### Required task
Return the rows below word for word, with every line kept as it is.

### Material supplied
=-=-=
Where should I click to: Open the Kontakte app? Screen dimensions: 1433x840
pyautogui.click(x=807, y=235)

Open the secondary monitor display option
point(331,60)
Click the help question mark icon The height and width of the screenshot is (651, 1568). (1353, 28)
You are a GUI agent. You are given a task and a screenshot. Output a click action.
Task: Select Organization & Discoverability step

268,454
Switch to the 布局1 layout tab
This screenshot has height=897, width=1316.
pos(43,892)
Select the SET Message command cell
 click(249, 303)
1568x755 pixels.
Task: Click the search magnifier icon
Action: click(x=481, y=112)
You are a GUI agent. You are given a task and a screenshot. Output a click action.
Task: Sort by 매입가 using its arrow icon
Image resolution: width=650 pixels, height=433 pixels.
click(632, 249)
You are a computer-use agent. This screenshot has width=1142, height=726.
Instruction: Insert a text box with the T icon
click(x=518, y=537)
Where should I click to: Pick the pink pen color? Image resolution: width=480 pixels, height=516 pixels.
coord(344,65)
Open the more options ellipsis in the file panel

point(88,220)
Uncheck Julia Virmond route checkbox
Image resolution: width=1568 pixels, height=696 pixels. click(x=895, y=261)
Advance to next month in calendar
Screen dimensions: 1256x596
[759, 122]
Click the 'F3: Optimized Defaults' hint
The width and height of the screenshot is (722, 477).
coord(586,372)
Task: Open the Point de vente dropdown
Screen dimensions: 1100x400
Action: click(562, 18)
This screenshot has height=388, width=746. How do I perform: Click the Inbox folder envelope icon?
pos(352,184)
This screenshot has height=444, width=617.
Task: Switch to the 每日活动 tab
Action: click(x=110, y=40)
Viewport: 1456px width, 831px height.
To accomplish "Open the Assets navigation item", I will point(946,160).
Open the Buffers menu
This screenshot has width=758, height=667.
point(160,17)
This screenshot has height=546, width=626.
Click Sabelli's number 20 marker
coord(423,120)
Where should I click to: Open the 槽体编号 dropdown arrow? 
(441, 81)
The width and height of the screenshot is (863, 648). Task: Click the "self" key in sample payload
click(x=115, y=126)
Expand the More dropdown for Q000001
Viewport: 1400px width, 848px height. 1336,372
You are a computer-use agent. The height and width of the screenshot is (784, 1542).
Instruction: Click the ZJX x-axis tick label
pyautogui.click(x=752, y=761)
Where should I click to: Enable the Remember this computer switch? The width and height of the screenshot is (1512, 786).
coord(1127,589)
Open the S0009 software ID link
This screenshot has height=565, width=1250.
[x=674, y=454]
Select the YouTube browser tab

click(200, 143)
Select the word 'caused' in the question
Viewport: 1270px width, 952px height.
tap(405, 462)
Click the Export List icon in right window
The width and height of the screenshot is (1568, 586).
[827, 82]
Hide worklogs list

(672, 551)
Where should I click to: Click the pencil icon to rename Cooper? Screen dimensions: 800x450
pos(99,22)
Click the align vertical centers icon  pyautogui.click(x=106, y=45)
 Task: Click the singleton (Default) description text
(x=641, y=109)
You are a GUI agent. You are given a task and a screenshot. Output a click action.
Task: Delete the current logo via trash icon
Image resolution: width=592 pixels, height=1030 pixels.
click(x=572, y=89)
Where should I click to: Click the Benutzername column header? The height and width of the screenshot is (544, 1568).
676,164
=-=-=
### Final result
Where should I click to: Open the Kontakte app? Screen dimensions: 1433x840
pyautogui.click(x=807, y=235)

Open the secondary monitor display option
point(331,60)
Click the help question mark icon The height and width of the screenshot is (651, 1568). (1353, 28)
You are a GUI agent. You are given a task and a screenshot. Output a click action.
Task: Select Organization & Discoverability step

268,454
Switch to the 布局1 layout tab
This screenshot has height=897, width=1316.
pos(43,892)
Select the SET Message command cell
 click(249, 303)
1568x755 pixels.
Task: Click the search magnifier icon
Action: click(x=481, y=112)
You are a GUI agent. You are given a task and a screenshot. Output a click action.
Task: Sort by 매입가 using its arrow icon
Image resolution: width=650 pixels, height=433 pixels.
click(632, 249)
You are a computer-use agent. This screenshot has width=1142, height=726.
Instruction: Insert a text box with the T icon
click(x=518, y=537)
Where should I click to: Pick the pink pen color? Image resolution: width=480 pixels, height=516 pixels.
coord(344,65)
Open the more options ellipsis in the file panel

point(88,220)
Uncheck Julia Virmond route checkbox
Image resolution: width=1568 pixels, height=696 pixels. click(x=895, y=261)
Advance to next month in calendar
Screen dimensions: 1256x596
[759, 122]
Click the 'F3: Optimized Defaults' hint
The width and height of the screenshot is (722, 477).
coord(586,372)
Task: Open the Point de vente dropdown
Screen dimensions: 1100x400
Action: click(562, 18)
This screenshot has height=388, width=746. How do I perform: Click the Inbox folder envelope icon?
pos(352,184)
This screenshot has height=444, width=617.
Task: Switch to the 每日活动 tab
Action: click(x=110, y=40)
Viewport: 1456px width, 831px height.
To accomplish "Open the Assets navigation item", I will point(946,160).
Open the Buffers menu
This screenshot has width=758, height=667.
point(160,17)
This screenshot has height=546, width=626.
Click Sabelli's number 20 marker
coord(423,120)
Where should I click to: Open the 槽体编号 dropdown arrow? 
(441, 81)
The width and height of the screenshot is (863, 648). Task: Click the "self" key in sample payload
click(x=115, y=126)
Expand the More dropdown for Q000001
Viewport: 1400px width, 848px height. 1336,372
You are a computer-use agent. The height and width of the screenshot is (784, 1542).
Instruction: Click the ZJX x-axis tick label
pyautogui.click(x=752, y=761)
Where should I click to: Enable the Remember this computer switch? The width and height of the screenshot is (1512, 786).
coord(1127,589)
Open the S0009 software ID link
This screenshot has height=565, width=1250.
[x=674, y=454]
Select the YouTube browser tab

click(200, 143)
Select the word 'caused' in the question
Viewport: 1270px width, 952px height.
tap(405, 462)
Click the Export List icon in right window
The width and height of the screenshot is (1568, 586).
[827, 82]
Hide worklogs list

(672, 551)
Where should I click to: Click the pencil icon to rename Cooper? Screen dimensions: 800x450
pos(99,22)
Click the align vertical centers icon  pyautogui.click(x=106, y=45)
 Task: Click the singleton (Default) description text
(x=641, y=109)
You are a GUI agent. You are given a task and a screenshot. Output a click action.
Task: Delete the current logo via trash icon
Image resolution: width=592 pixels, height=1030 pixels.
click(x=572, y=89)
Where should I click to: Click the Benutzername column header? The height and width of the screenshot is (544, 1568).
676,164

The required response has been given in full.